### TEXT EXCERPT
= = =

The Hackerlab at regexps.com

Hashing

up: libhackerlab
next: Eight-bit Characters and Strings
prev: Bitsets

Hash values and hash tables are useful in many programs. The Hackerlab C Library provides:

hash utilities -- functions for computing hash values in common situations. Hash functions for strings can be found elsewhere. (For strings of 8-bit characters, see Computing Hash Values From Strings. For Unicode strings, see XREF.)

an md5 implementation -- functions to compute an md5 digest of an arbitrary string of bytes.

hash tables -- a general-purpose implementation of variably sized hash tables.


Hash Utilities

up: Hashing
next: MD5 Routines


#include <hackerlab/hash/hash-utils.h>

The functions in this section provide tools useful for computing hash values.

Function hash_ul

unsigned long hash_ul (unsigned long n);

Generate a hash value from an integer.

This function is slow, but attempts to give a good distribution of hash values even for a series of n which are not particularly random.

slow means that the function does rougly 3 * sizeof (n) array look-ups and lots of bit twiddling.



Function hash_pointers

unsigned long hash_pointers (void * elts, size_t n_elts);

Compute a hash value from an array of pointers.

This function is slow, but attempts to give a good distribution of hash values even for a series of pointers which are not particularly random. Usually, pointers are not particularly random.

slow means that the function does roughly 3 * sizeof (n) array look-ups and lots of bit twiddling, per pointer.

= = =

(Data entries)

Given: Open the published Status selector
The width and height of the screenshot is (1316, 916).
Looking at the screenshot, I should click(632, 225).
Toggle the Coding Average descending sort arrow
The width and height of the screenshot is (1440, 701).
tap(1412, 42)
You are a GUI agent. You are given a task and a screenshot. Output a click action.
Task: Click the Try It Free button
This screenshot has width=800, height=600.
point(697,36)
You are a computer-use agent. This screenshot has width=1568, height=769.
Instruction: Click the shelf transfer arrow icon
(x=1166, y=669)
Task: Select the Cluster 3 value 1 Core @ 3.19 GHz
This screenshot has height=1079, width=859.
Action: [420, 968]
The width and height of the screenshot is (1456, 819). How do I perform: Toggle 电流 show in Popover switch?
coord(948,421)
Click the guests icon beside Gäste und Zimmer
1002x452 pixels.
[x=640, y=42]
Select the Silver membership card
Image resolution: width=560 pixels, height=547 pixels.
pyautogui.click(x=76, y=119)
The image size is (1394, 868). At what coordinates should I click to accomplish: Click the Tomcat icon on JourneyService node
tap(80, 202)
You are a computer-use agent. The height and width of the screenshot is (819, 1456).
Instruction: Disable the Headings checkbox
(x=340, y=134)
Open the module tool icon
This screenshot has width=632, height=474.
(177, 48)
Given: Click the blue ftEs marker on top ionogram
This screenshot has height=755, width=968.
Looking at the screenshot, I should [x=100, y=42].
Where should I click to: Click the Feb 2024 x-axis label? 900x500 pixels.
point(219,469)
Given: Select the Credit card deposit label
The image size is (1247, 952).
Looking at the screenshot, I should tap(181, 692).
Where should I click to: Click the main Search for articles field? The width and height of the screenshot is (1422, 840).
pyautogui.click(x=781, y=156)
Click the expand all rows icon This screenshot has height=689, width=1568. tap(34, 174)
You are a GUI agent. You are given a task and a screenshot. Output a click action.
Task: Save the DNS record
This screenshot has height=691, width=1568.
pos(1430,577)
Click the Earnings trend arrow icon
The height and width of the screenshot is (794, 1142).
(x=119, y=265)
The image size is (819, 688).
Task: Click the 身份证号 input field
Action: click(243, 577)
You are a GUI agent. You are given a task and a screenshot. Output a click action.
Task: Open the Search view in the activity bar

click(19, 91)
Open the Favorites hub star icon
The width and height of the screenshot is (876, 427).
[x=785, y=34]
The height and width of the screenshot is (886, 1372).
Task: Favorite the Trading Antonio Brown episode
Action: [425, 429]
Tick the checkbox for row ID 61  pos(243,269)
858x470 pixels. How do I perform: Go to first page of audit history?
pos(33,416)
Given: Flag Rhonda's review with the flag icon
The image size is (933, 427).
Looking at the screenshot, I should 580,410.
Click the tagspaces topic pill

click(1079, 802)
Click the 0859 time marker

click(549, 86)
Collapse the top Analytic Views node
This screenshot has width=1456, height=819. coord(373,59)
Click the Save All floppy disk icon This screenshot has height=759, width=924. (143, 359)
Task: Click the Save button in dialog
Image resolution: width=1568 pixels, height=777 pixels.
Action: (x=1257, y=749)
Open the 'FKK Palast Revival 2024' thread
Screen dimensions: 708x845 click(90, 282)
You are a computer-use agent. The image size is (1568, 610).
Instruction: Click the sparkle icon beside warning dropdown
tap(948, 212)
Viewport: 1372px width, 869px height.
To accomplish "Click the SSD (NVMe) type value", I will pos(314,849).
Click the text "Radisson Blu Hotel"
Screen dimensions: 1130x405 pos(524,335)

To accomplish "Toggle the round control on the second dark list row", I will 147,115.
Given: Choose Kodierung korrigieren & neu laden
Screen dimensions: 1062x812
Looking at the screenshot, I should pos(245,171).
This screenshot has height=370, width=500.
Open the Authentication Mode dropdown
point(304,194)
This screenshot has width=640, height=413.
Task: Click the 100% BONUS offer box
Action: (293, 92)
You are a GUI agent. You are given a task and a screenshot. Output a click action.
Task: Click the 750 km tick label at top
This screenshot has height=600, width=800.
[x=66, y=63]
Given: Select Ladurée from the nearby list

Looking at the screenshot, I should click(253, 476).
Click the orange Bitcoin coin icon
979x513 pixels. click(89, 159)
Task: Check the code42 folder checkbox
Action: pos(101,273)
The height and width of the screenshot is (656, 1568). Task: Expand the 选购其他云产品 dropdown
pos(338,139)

= = =

### PROBLEMS TO WORK ON
1. In the hashing documentation, which header file is included for the hash utilities?
2. Print the data entries from their first line up to and including the line containing "tap(1412, 42)".
The hashing documentation and the data entries are separate material with no connection to each other.

### RESULTS OF THE EXERCISE
1. hackerlab/hash/hash-utils.h

2.
Given: Open the published Status selector
The width and height of the screenshot is (1316, 916).
Looking at the screenshot, I should click(632, 225).
Toggle the Coding Average descending sort arrow
The width and height of the screenshot is (1440, 701).
tap(1412, 42)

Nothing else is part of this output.